The house we moved into when we came back from
Kentucky was a large six room duplex. We lived in three rooms and George
Walls and his family occupied the other three rooms. Looking back, I don’t
know how a family of eight could possibly crowd into three rooms. The
rooms were large enough to set up two beds in each room though, which made
it possible, I guess. Of course, one room was used for the combination kitchen-dining
room. We only lived in this house a couple of months, when a much larger and
better house across the road became available and we moved into it. It had
three bedrooms, a living room (which we called the front room), a kitchen
and separate dining room. We were living in high cotton, now.
My brother
and I were getting large enough to do chores and that didn’t go over too
well. It interfered greatly with our play schedule. Herbert was assigned
to carry in the coal and I was to gather the kindling to start the morning
fires. We had a Burnside, coal-burning space heater that looked like a boiler
and it really made short work of a pile of coal. Coal was only a dollar
a ton, delivered. A ton would last about a week in the wintertime. Besides,
there was the cook stove that had to be supplied, also.
Then there was wash day. Our sisters believed in washing everything
in the house, on Tuesday. We had a large Thor electric washing machine
that took two number two wash tubs full of water to fill. Then there were
two rinse tubs and a blueing tub. Can you imagine how much water it took
to wash our clothes? ONE -HUNDRED and FIFTY GALLONS of water each week.

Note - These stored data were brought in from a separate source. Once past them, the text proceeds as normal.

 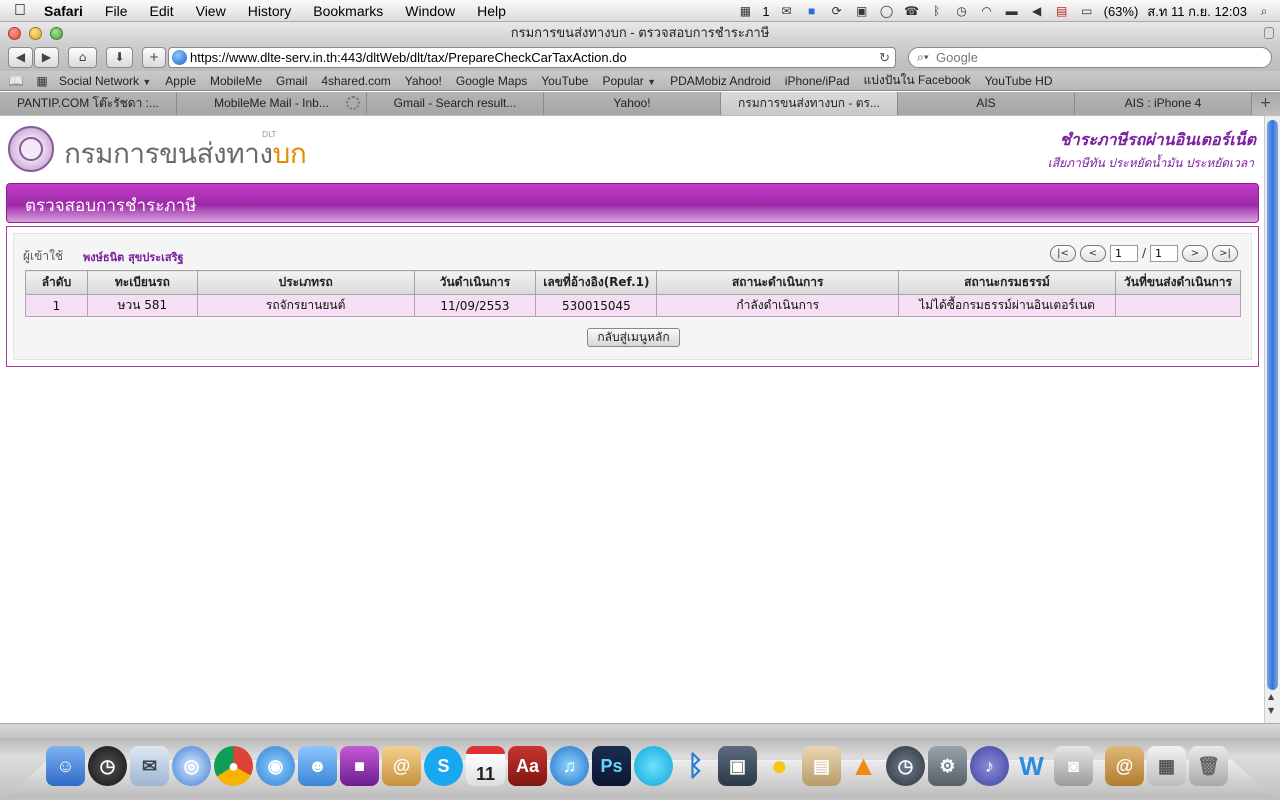 I want to click on skype-icon: S, so click(x=444, y=766).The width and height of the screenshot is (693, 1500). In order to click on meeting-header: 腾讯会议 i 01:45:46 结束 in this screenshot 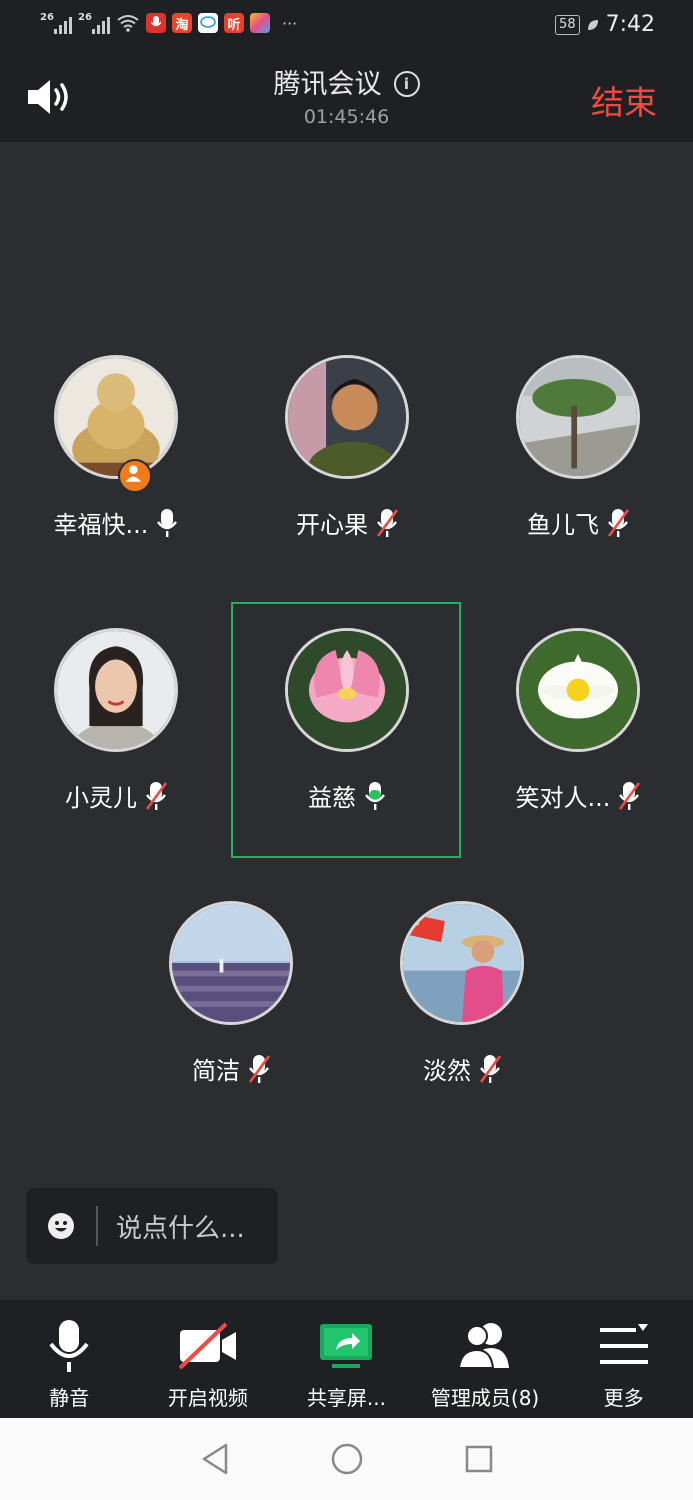, I will do `click(346, 96)`. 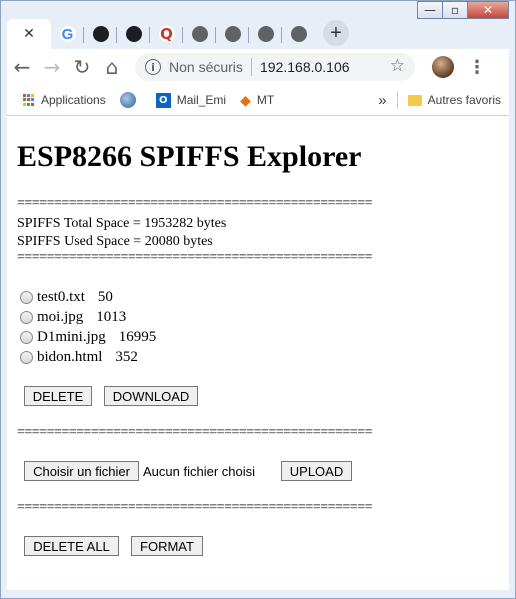 I want to click on back-arrow-icon: ←, so click(x=22, y=67). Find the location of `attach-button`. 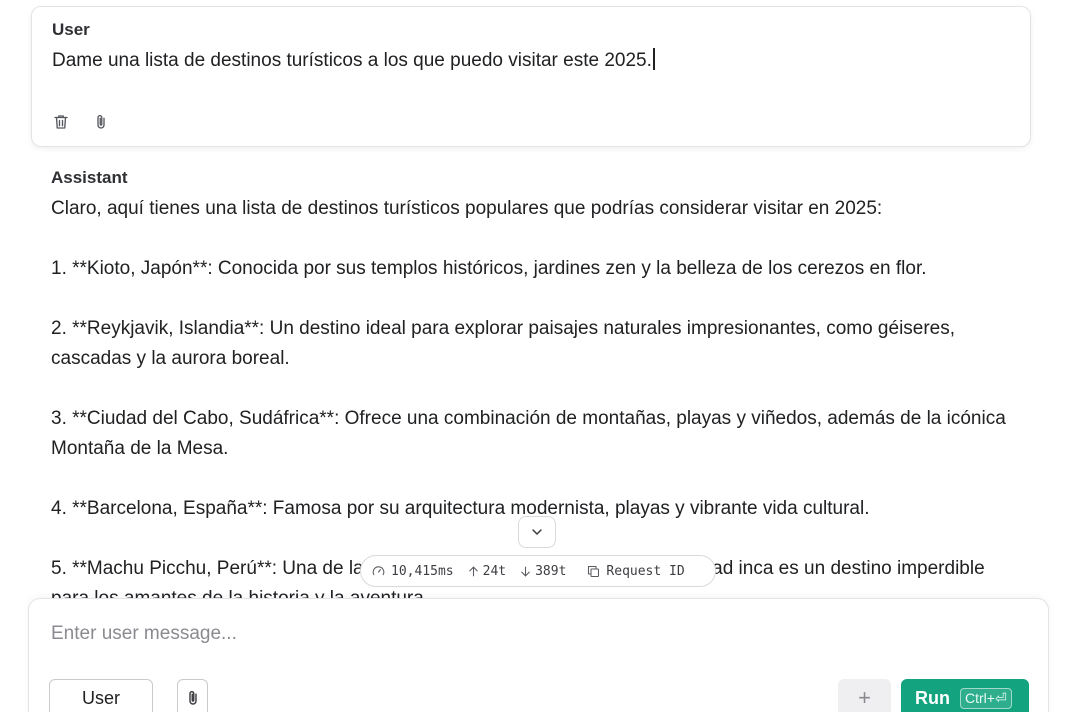

attach-button is located at coordinates (192, 696).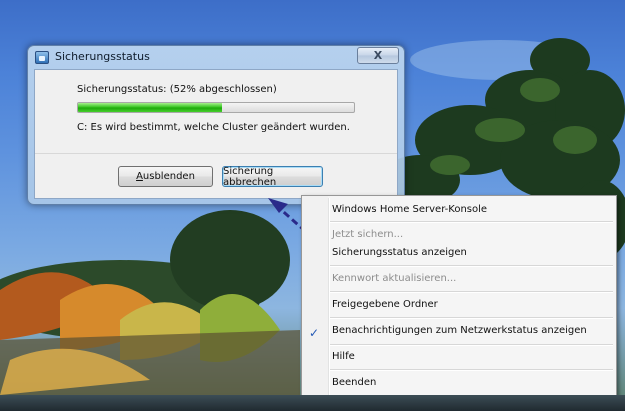 This screenshot has width=625, height=411. I want to click on hide-button: Ausblenden, so click(166, 176).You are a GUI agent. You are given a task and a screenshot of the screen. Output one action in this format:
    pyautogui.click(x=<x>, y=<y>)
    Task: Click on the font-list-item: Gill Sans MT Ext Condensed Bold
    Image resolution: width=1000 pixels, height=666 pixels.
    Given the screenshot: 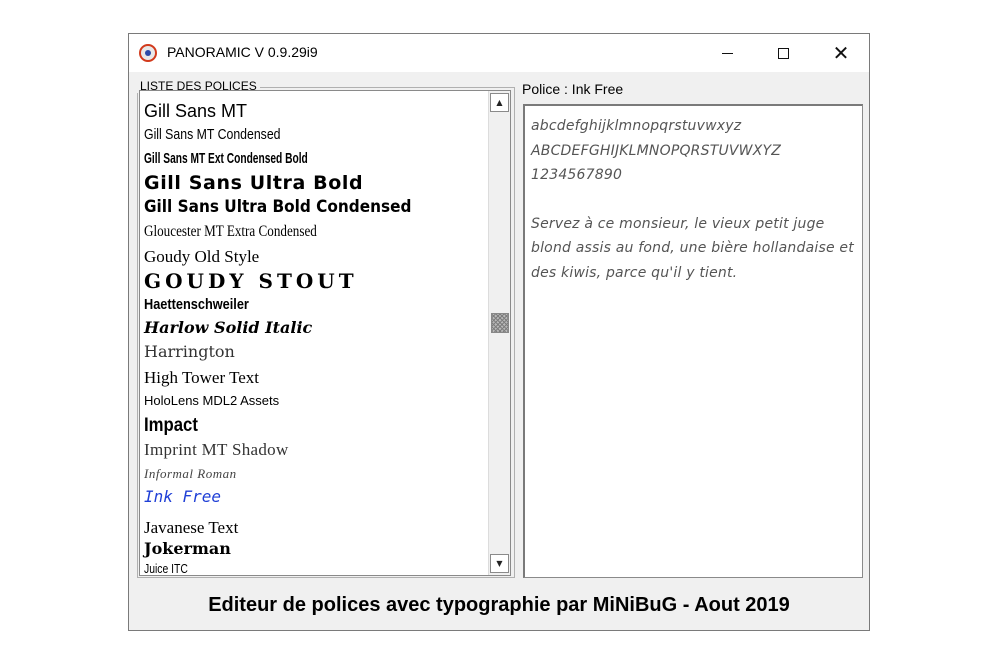 What is the action you would take?
    pyautogui.click(x=226, y=158)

We carried this water from a pump about a hundred yards away in ten-quart
buckets. After a while, Herbert and I made us a big cart on which we placed
four tubs. I pulled and he pushed but too much water sloshed out to make
this venture pay off. I think the Company ran a water line down close to
our house that helped alleviate the problem. My sisters would shave
about two cakes of P&G soap into the washer and insert the clothes which
were tumbled inside a big rotating drum until the clothes were clean or torn
to shreds one or the other. Then they were run through two rinse tubs, then
through the blueing tub. I was in junior high school when I discovered the
secret of blueing. You see, the clothes had a yellowish tint to them because
of the soap and maybe a little lingering dirt. Now a mixture of yellow and
blue makes white, hence the clothes came out of the blueing, not blue, but
white. There was no such thing as clorox at that time. It came later and
eliminated the blueing process.
I previously mentioned the big Burnside heater that we had to keep
supplied with coal, but there was also the big Home Comfort kitchen range
that required a lot of coal, also. The range had four eyes on top which
could be removed with a “lid lifter” so we could stoke it with coal. Below
the coal bed were the grates which supported the burning coal. About
every half hour or so, we would have to insert a crank called the shaker,
on the grates and rock the shaker back and forth about six times to make
the ash fall down into the ash pit, which was a sort of a drawer that had
to be emptied frequently. On the right side of the stove was a water tank
that would hold about five gallons of water and it stayed hot all the time.
This water was used for bath water and washing dishes. There was a large
oven down below and a “warming closet” above the stove top. The warming
closet was used to keep leftovers hot. There were almost always a few biscuits
or cornbread, a couple of pork chops or sausage, and maybe some good old
milk gravy to be found in the closet. On the back of the stove top,
there was always a pot of coffee, hot and strong for the brave ones.